One of the oldest, largest and most beautiful botanical gardens in
the world is the Royal Botanic Gardens in Kew, to the southwest of
London. It is even listed as a UNESCO World Heritage site, largely in
recognition of its world-famous Victorian greenhouses. Kew’s tropical
greenhouse, the Temperate House, is the world’s largest surviving
Victorian glasshouse. But what else makes Kew so special? Well, at the
Royal Botanic Gardens you can see non-indigenous plant species that you
won’t normally encounter in Europe or the Northern Hemisphere. For
instance, Kew’s Palm House is home to a 16-meter Chilean Wine palm, the
tallest glasshouse palm tree in the world.
At the foot of Table Mountain
One of the world’s most stunning botanical gardens is Kirstenbosch
National Botanical Garden in Cape Town. Very few (if any) gardens can
match the sheer grandeur of Kirstenbosch’s setting at the foot of Table
Mountain. Kirstenbosch was the first botanical garden in the world
dedicated to preserving indigenous plants. Spanning 36 hectares,
Kirstenbosch is also one of the largest botanical gardens in the world.
There are over 7,000 species of South African plants in cultivation at
Kirstenbosch, including many rare and threatened species.
Plants, greenery and parks have a long tradition in Frankfurt. The city’s premier outdoor recreational area is the 8,000-hectare Frankfurt Green Belt. This designated conservation area forms a ring around Frankfurt and covers a third of the city’s entire administrative area. The city of Frankfurt also boasts a host of parks and green spaces. The Palmengarten is one of the three botanical gardens in Frankfurt and is famous for its tropical and subtropical plants. Covering 22 hectares, it is also one of the largest gardens of its kind in the world. And it’s not only at ground level that Frankfurt is green: the new EDEN residential tower development is creating the world’s tallest vertical garden. Thanks to an innovative irrigation system, the plants will not only survive, they will thrive on the tower’s breathtaking façade.

------------------------------------------------

YOUR TASKS ->
[a] According to the botanical gardens passage, how many hectares does Kirstenbosch National Botanical Garden span?
[b] Extend the botanical gardens passage, picking up right after its final sentence.

------------------------------------------------

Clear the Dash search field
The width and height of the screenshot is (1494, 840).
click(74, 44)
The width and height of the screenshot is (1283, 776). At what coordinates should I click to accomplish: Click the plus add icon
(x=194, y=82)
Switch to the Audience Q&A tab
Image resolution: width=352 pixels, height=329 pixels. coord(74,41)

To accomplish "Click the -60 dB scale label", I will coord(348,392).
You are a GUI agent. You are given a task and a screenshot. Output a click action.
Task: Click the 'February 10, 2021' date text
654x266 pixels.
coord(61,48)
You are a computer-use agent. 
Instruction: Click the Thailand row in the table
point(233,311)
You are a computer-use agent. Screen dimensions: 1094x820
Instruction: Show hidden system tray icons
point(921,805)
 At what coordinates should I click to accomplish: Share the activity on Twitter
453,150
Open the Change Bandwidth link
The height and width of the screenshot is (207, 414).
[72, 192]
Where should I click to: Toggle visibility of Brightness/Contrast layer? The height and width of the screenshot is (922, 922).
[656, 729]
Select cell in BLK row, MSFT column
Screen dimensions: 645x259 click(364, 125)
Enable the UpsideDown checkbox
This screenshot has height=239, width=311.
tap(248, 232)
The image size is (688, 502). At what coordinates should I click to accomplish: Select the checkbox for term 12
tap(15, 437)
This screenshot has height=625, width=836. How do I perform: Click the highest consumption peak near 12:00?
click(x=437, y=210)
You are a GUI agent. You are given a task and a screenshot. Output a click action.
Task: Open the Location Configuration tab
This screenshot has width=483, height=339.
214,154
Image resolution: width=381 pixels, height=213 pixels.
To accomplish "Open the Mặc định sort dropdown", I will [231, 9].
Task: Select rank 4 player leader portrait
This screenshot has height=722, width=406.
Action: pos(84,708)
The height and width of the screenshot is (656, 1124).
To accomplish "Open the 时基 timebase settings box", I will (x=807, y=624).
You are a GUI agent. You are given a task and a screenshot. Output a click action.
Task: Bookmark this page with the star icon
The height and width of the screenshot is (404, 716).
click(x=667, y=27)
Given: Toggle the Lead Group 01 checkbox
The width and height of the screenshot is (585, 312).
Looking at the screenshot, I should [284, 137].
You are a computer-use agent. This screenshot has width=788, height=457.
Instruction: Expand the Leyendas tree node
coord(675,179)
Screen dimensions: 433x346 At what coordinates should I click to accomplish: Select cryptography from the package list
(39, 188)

------------------------------------------------

EXERCISE ANSWERS ->
[a] 36 hectares

[b]
Home of the King Palm
This botanical garden is so important that a whole city district is
named after it. Jardim Botânico, Rio de Janeiro’s world-famous botanical
garden, spans 140 hectares of land and is home to 6,500 plant species.
The Avenue of Royal Palms is lined with 128 palms, some of which date
back to the garden’s foundation by John VI, King of Portugal and Brazil,
in 1808. Another of the garden’s main attractions is found in the
Amazon section: a lake with giant water plants, including the largest
water lilies in the Amazon. There is also a botanical library with
32,000 works, a botanical museum and an herbarium, a collection of
plants that have been preserved for scientific purposes.
Arboretum, Pinetum and Orangery
The oldest botanical garden in the world is the Botanical Garden of
Padua in Italy, which was founded in 1545. Germany’s first botanical
gardens were opened in Leipzig in 1580 and Jena in 1586.
A botanical garden that cultivates trees and shrubs is called an arboretum, from the Latin “arbor” (tree). A garden of conifers is called a Pinetum and an Orangery provides a home for frost-sensitive trees in winter, which are then moved back outside in their transportable containers once the weather gets warmer.
Other particularly large botanical gardens around the world include the Royal Botanic Gardens in Kew (132 hectares), the New York Botanical Garden (100 hectares), the Rombergpark Botanical Garden in Dortmund (65 hectares) and the Berlin Botanical Garden (43 hectares).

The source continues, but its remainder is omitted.